What you should do: The entries that follow need to be printed exactly as they are, minus any pictures.

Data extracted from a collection
━━━━
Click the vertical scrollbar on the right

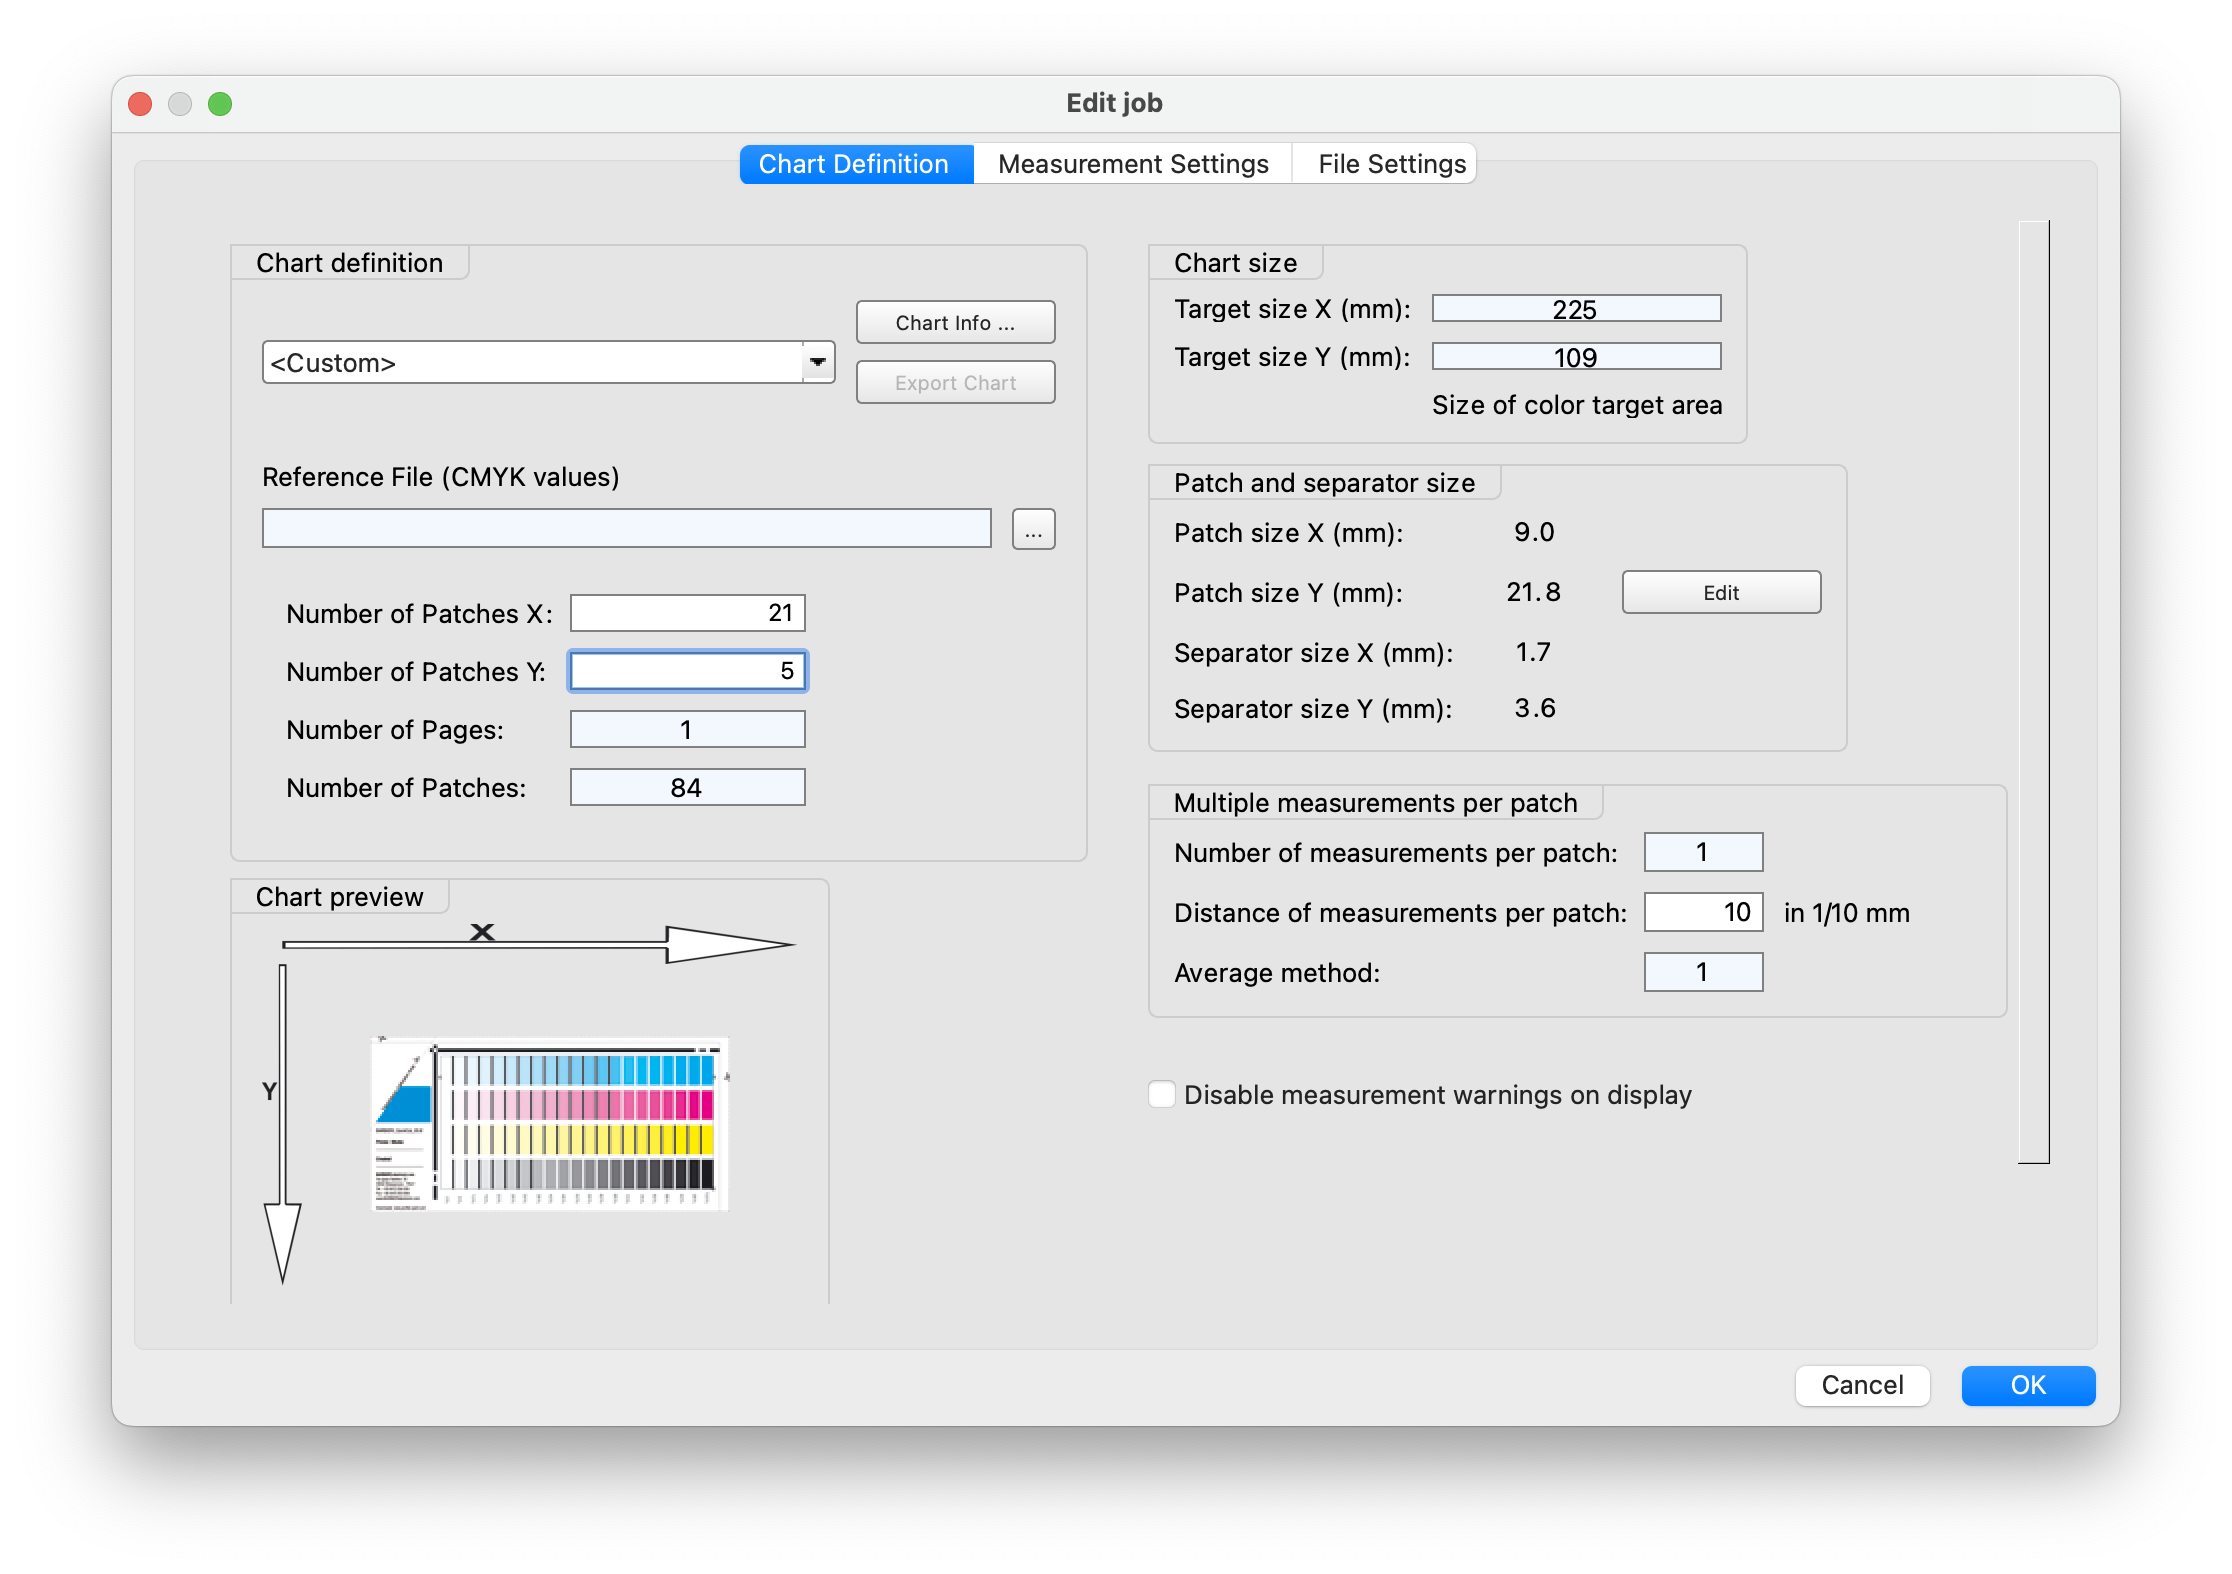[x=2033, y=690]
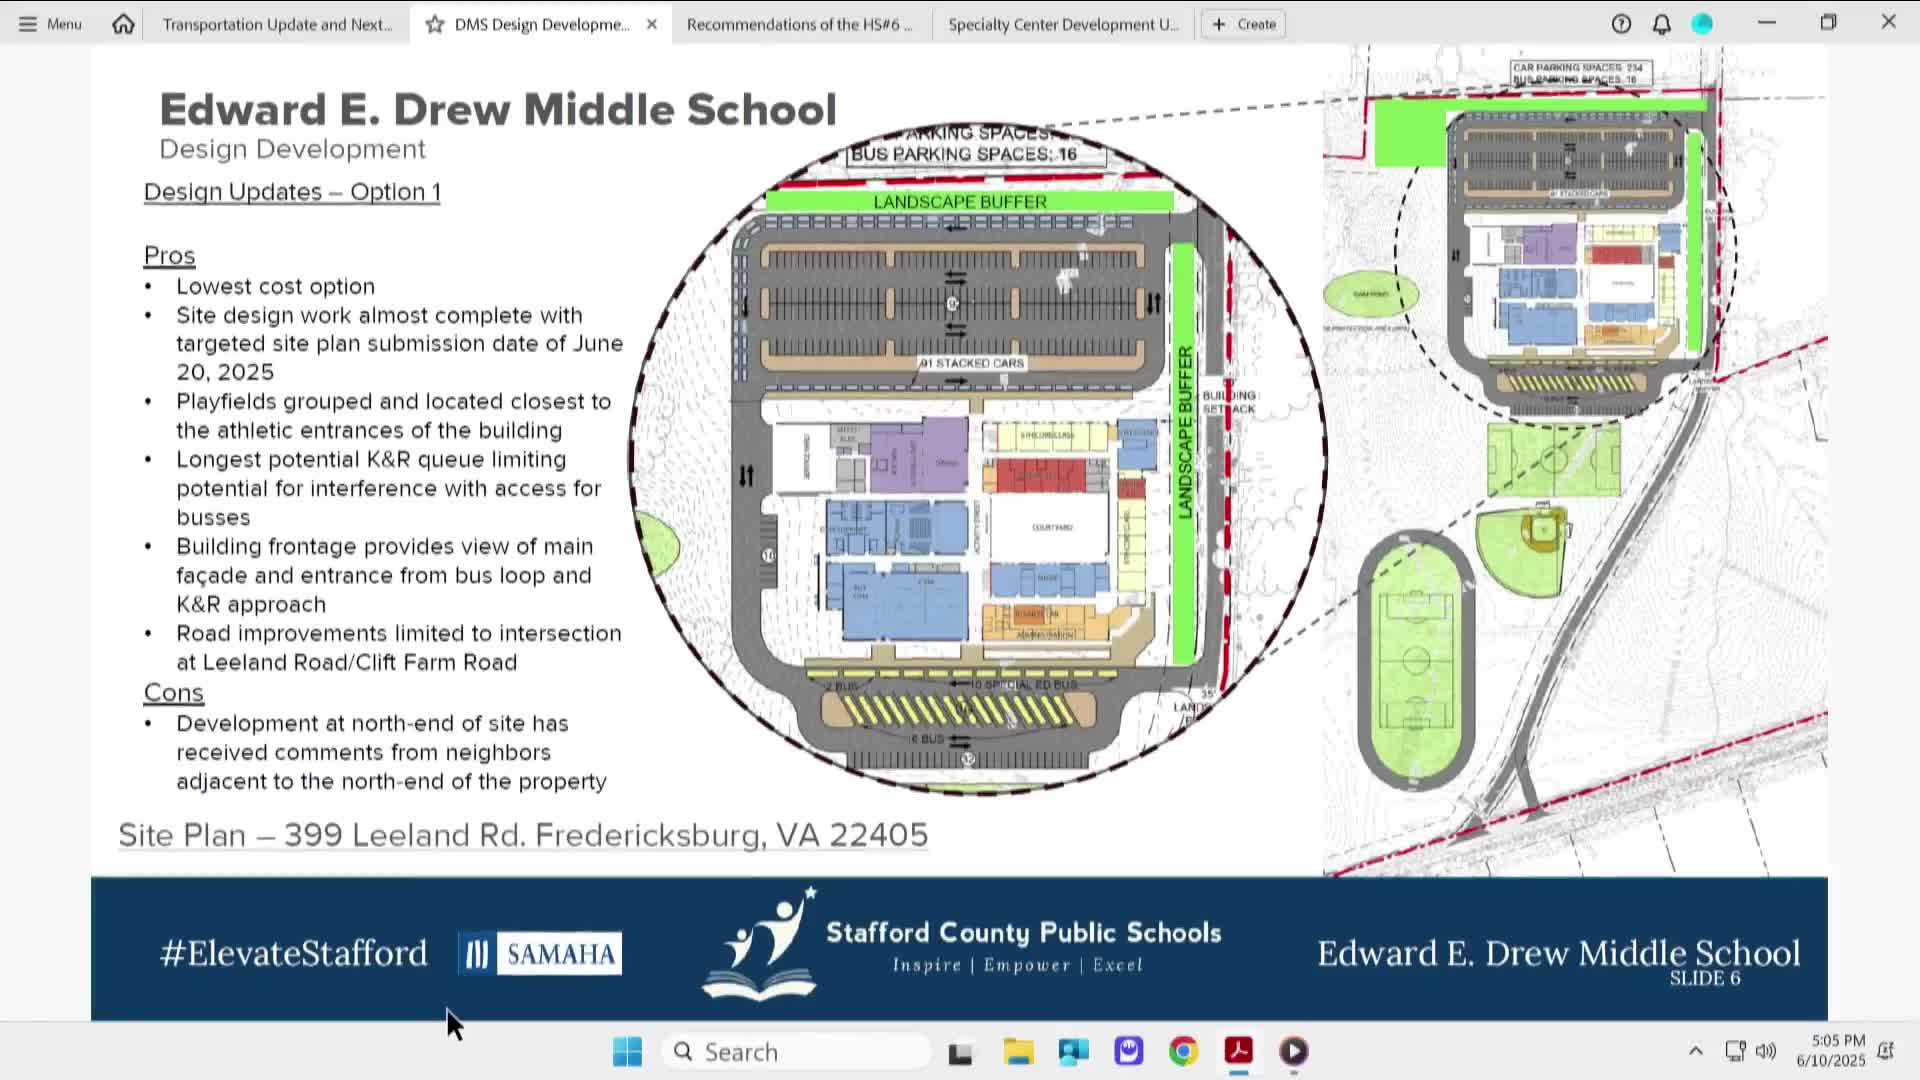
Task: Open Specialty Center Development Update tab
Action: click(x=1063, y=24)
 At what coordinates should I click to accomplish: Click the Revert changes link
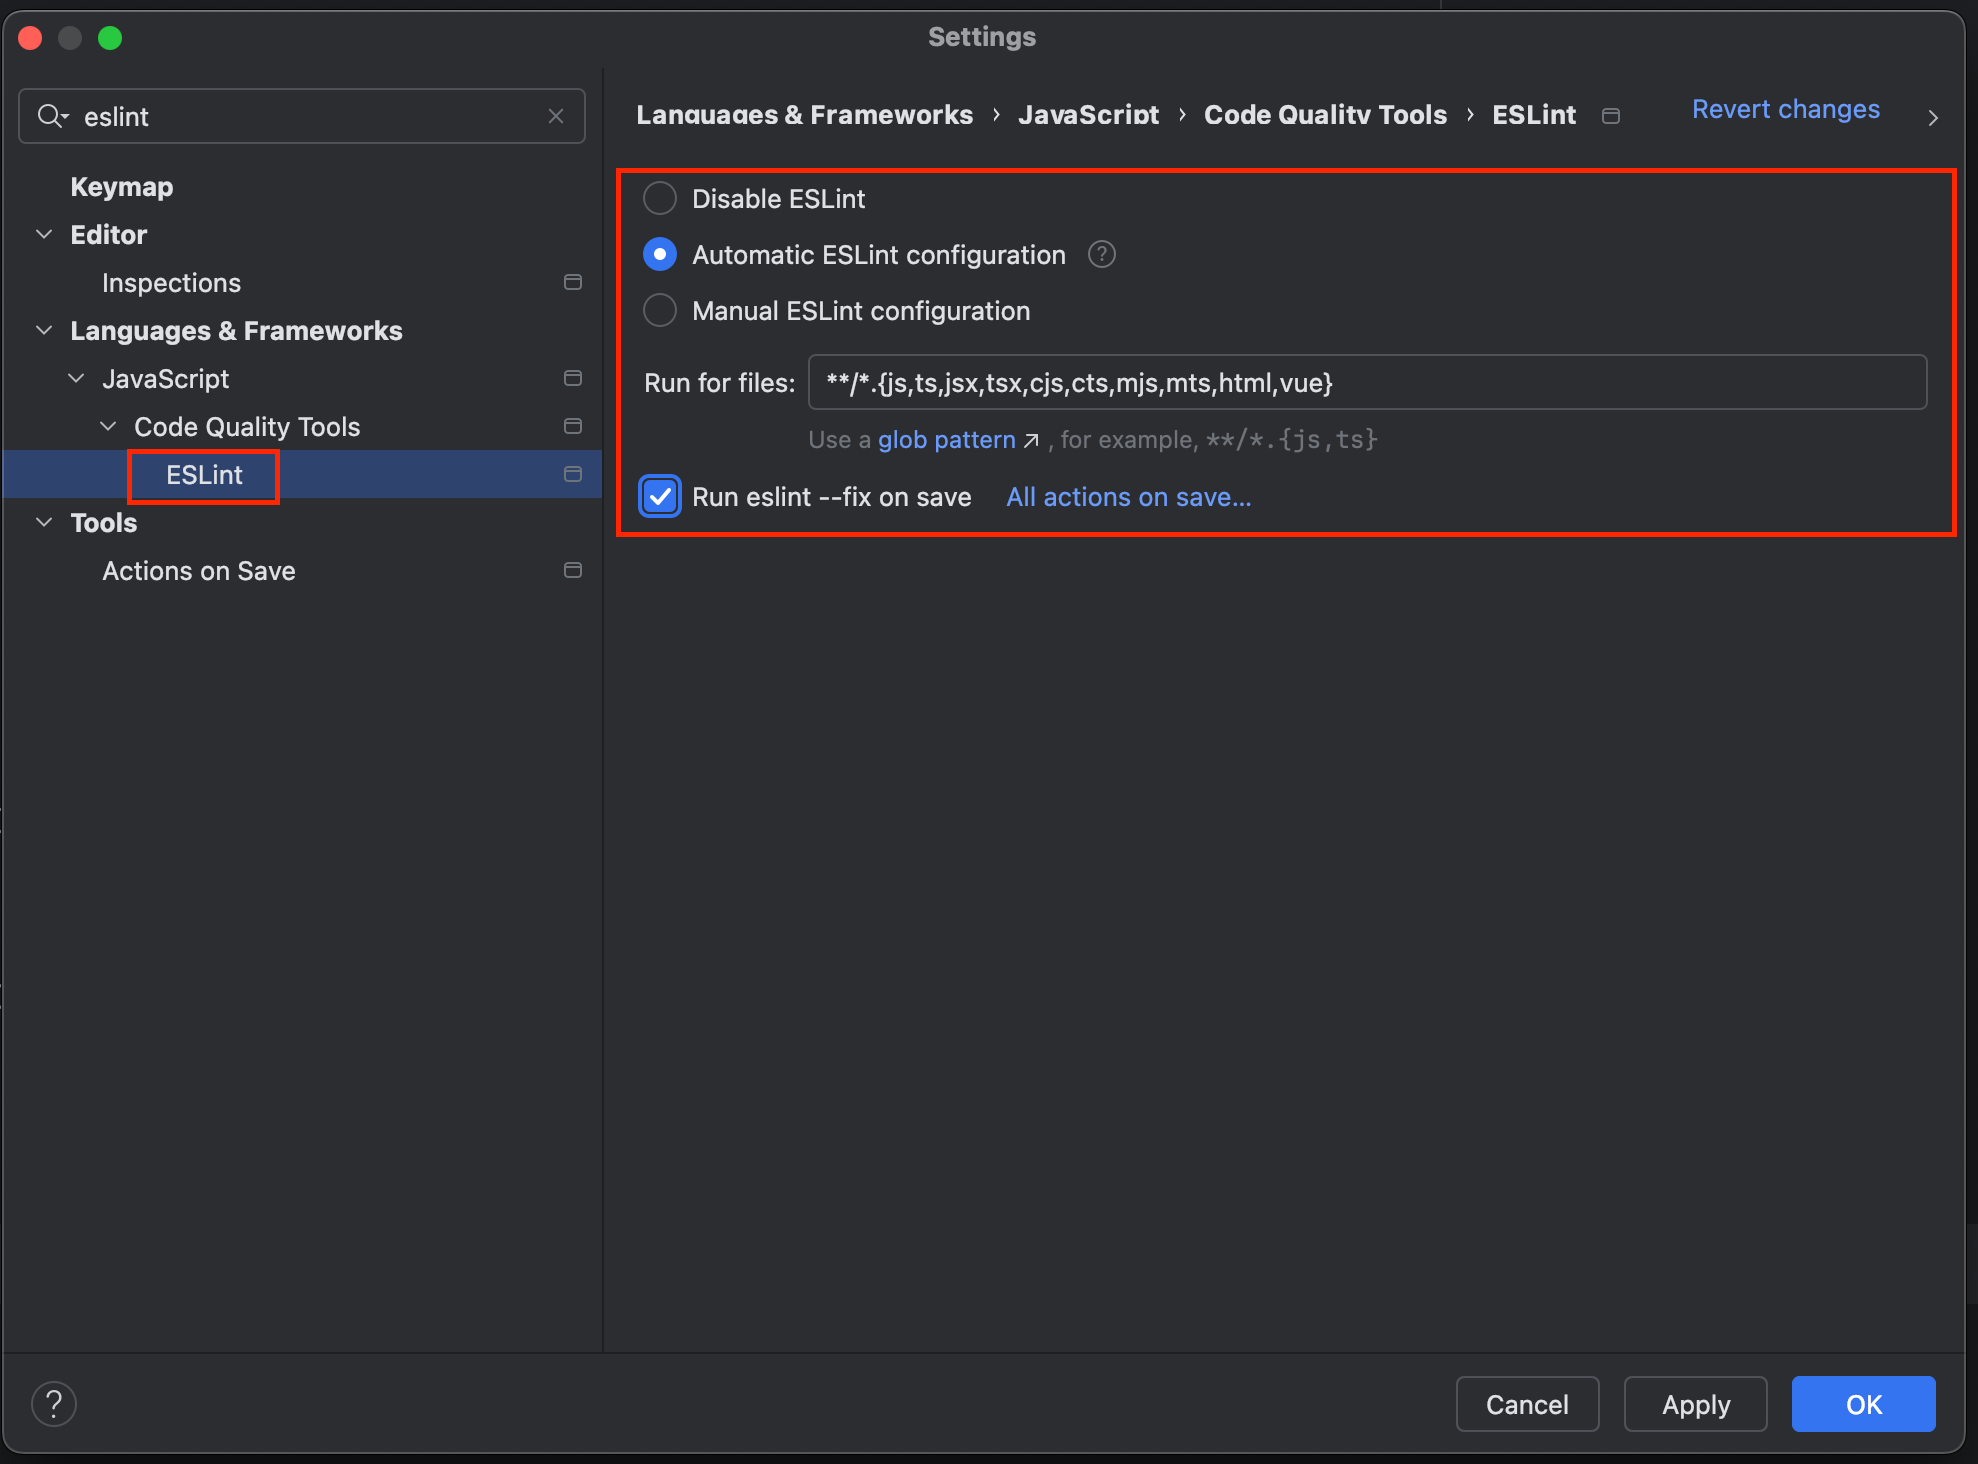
━━━━
Task solution:
Click the vertical scrollbar on the right

[x=2033, y=690]
Task: Open Specialty Center Development Update tab
Action: click(x=1063, y=24)
 At what coordinates should I click to accomplish: Click the Revert changes link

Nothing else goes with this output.